The refinement of Δv _Case3 values with the CR3BP is shown on Table 1, represented by the parameter Δv _CR3BP . The targeting of α _closest using the bisection method converges quickly with great results: the error for the targeted angle reduces to less that 10⁻⁸ rad in a very short computational time—this corresponds to a distance of about 80 km in the orbital motion.

For the first three cases, the values of Δv _CR3BP appear very similar to Δv _Case3; however, for asteroid 2016RD34, the difference is considerable. We conjecture that this has to do with the close proximity to the Hill radius of this solution, as we can see on Fig. 9b. As such, for this specific case, we have allowed for a relaxation of the targeting error up to 10⁻³ rad (about four times the previous distance) in order to check similar solutions. The obtained Δv _CR3BP becomes 90 m/s, a fact that reiterates the increased sensitivity of the motion around Hill sphere and the need for cohesive establishment of the limits in which adequate solutions can be found, something that has been brought to attention by Sánchez et al. [8].

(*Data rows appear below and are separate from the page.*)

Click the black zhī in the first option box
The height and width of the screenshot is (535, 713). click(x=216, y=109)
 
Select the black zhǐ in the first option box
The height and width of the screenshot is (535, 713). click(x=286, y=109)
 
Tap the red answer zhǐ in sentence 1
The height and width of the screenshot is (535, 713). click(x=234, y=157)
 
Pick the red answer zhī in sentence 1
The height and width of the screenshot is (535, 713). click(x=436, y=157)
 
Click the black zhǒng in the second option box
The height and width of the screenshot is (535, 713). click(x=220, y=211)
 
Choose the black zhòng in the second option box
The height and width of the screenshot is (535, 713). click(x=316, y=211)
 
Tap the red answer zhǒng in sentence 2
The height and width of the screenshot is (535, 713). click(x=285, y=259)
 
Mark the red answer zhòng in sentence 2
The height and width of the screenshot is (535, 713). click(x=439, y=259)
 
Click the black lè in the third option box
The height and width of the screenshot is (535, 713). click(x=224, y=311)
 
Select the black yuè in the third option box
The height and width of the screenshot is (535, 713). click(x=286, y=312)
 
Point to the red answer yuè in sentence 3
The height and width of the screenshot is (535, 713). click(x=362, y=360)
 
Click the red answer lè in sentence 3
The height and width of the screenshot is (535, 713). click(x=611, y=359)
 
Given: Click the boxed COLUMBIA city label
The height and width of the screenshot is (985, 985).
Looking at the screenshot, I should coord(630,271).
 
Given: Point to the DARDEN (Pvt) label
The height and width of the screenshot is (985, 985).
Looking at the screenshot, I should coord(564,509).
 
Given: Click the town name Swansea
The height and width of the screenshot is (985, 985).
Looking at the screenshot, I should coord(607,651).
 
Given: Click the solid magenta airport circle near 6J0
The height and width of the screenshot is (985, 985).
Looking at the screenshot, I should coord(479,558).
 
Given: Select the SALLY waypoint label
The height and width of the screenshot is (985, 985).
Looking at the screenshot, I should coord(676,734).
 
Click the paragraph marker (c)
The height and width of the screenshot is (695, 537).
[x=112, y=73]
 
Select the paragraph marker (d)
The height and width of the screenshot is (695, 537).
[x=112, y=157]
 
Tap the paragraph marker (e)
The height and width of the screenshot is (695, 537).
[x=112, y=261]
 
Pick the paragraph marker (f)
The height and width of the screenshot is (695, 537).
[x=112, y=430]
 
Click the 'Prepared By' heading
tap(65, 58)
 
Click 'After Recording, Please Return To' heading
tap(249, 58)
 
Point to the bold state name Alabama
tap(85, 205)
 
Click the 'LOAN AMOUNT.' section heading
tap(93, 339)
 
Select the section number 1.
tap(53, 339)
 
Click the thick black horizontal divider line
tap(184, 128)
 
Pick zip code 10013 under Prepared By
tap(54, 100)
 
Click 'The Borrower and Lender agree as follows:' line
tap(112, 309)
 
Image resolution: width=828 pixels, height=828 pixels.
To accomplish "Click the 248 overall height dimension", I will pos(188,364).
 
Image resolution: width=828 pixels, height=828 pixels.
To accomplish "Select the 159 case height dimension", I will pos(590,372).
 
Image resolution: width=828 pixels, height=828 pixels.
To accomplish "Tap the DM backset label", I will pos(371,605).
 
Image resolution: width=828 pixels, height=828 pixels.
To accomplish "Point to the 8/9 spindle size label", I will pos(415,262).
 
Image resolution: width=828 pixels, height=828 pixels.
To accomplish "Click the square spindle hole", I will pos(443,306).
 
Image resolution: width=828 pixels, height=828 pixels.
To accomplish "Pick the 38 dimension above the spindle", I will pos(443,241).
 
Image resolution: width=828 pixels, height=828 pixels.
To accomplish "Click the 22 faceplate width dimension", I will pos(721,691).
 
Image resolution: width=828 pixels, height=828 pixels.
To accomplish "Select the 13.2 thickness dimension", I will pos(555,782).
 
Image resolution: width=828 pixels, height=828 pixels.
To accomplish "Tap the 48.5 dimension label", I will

On Table 2, it is possible to see the categories these asteroids fall into, the target LPO and the times of flight of the capture trajectory with and without the resonant encounter. It is obvious that the savings in fuel cost are contrasted by the increased time of flight taken by the capture; since we are considering one extra synodic period, the trajectory takes roughly twice as long.

Table 2 Asteroid data and times of flight for capture manoeuvre, in years

5 Conclusions and Future Work

The trajectories analysed show great promise in reducing Δv costs of capturing asteroids into LPO. This is relevant in terms of mission design, since fuel consumption is one of the primary impactors of the cost of a space mission, and as such one of the main constraints limiting their boldness. However, the savings in fuel cost have to be weighted against the increased time of flight spent in the entire capture. This is a matter of trade-off analysis that can be performed for a specific mission design. Furthermore, a careful selection of the synodic period of the capture, by itself, is also valuable for cost reduction.

In summary, we have presented a new tool, supported by a dynamical model of motion of low computational cost, that proves to be very efficient in the design of optimal resonant encounters. This tool can be applied to the study of several interesting cost-saving trajectories in other planetary configurations and missions, such as Jovian moon tours.

The KM is shown to behave very similarly to the CR3BP and to adequately model the complexity of low energy resonant motion in asteroids where there is no transition and its distance to the Earth is always greater than Hill radius. Further work should consider the analysis of the boundaries of the KM, meaning the exact limits where it stops being a good approximation to a higher fidelity model.

In regards to resonant capture trajectories, further work will focus on the entire optimization of the manoeuvres, without resorting to the filter described in Sect. 3.1; instead of admitting a bi-impulsive manoeuvre estimate, an optimized Lambert arc will be considered. Furthermore, the use of low-thrust systems in the computation of these trajectories will also be studied and compared to current chemical thrust solutions.